Root cause
As @Zabe found, this patch introduced a large WikiLambda db migration to resolve T306824: WikiLambda: canonicalize and normalize to work with Benjamin Arrays
In attempting to process it, deployment-deploy03 ran out of memory.

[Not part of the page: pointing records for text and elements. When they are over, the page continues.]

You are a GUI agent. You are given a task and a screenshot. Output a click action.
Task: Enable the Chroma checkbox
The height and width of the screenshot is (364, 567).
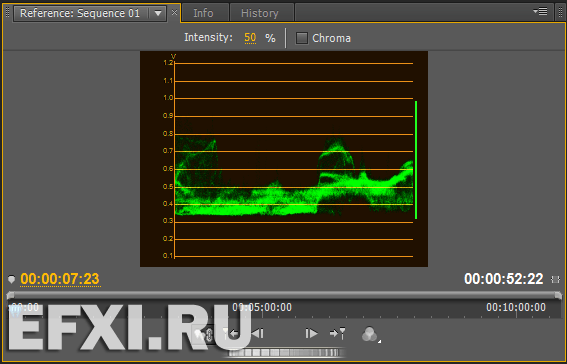pyautogui.click(x=302, y=38)
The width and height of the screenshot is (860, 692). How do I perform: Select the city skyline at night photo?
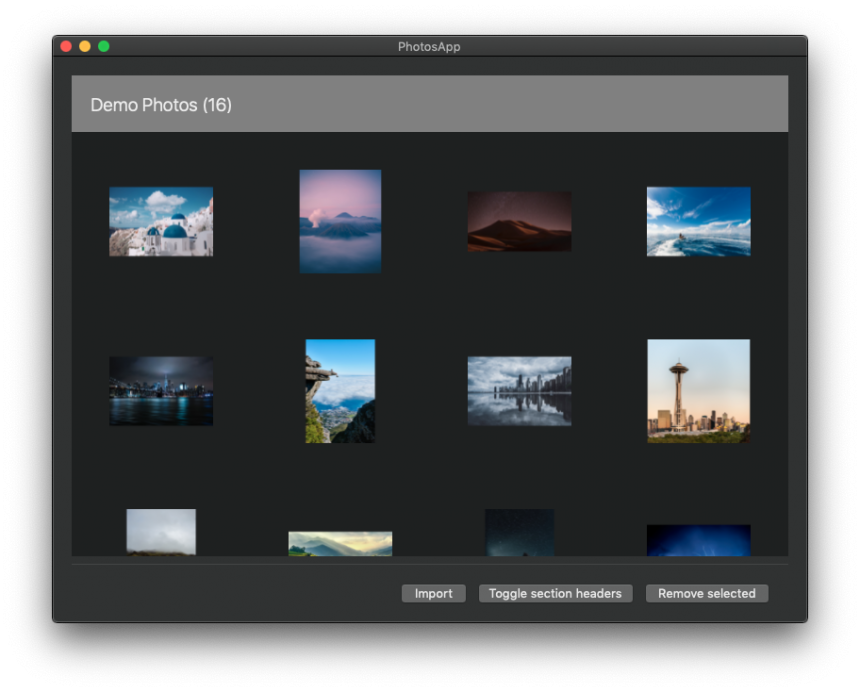161,391
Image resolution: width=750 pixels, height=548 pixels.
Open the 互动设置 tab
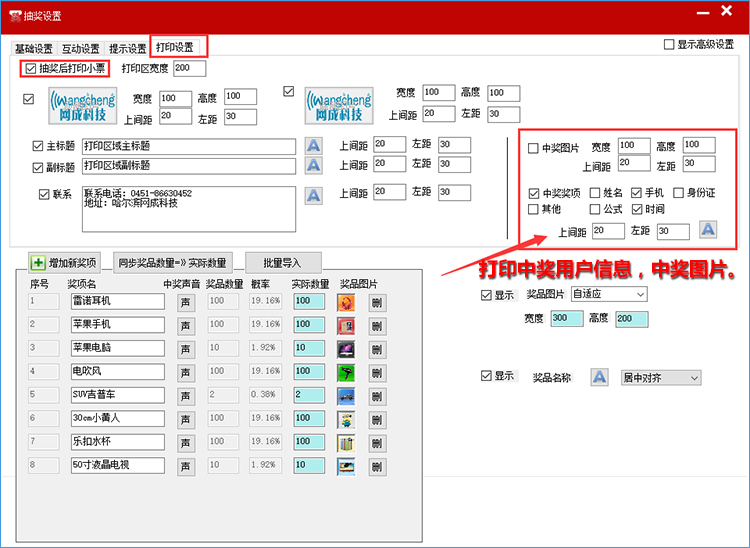click(81, 48)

The system hang was caused by an OOM, plus kswapd0 trying to agressively manage swap
PID USER PR NI VIRT RES SHR S %CPU %MEM TIME+ COMMAND 43 root 20 0 0 0 0 S 100.0 0.0 0:21.99 kswapd0 32551 www-data 20 0 7422512 6.8g 0 D 16.7 87.5 0:23.69 php
Symptoms
Behaviour
- System hangs
- Unable to SSH
- Can ping
- Jenkins agent disconnects
Log entries
Fatal error: Out of memory (allocated 7487094784) (tried to allocate 20480 bytes) in /srv/mediawiki-staging/php-master/extensions/WikiLambda/includes/ZObjectFactory.php on line 158
samtar@deployment-deploy03:~$ last -5 reboot shutdown root root pts/2 172.16.5.8 Fri May 27 21:52 still logged in root ttyS0 Fri May 27 21:43 still logged in reboot system boot 4.19.0-20-cloud- Fri May 27 21:43 still running root pts/3 172.16.5.8 Fri May 27 21:03 - 21:12 (00:08) root ttyS0 Fri May 27 20:49 - crash (00:53) wtmp begins Sun Mar 28 15:07:49 2021
Resolution
Likely resolved by @Zabe manually running the migration script ( T309413#7964439 ), combined by @TheresNoTime manually running the wmf-beta-update-databases.py script
Action items
- We should probably rebuild deployment-deploy03 soon, and upgrade it from debian-10.0-buster
- Can we have a secondary deployment server?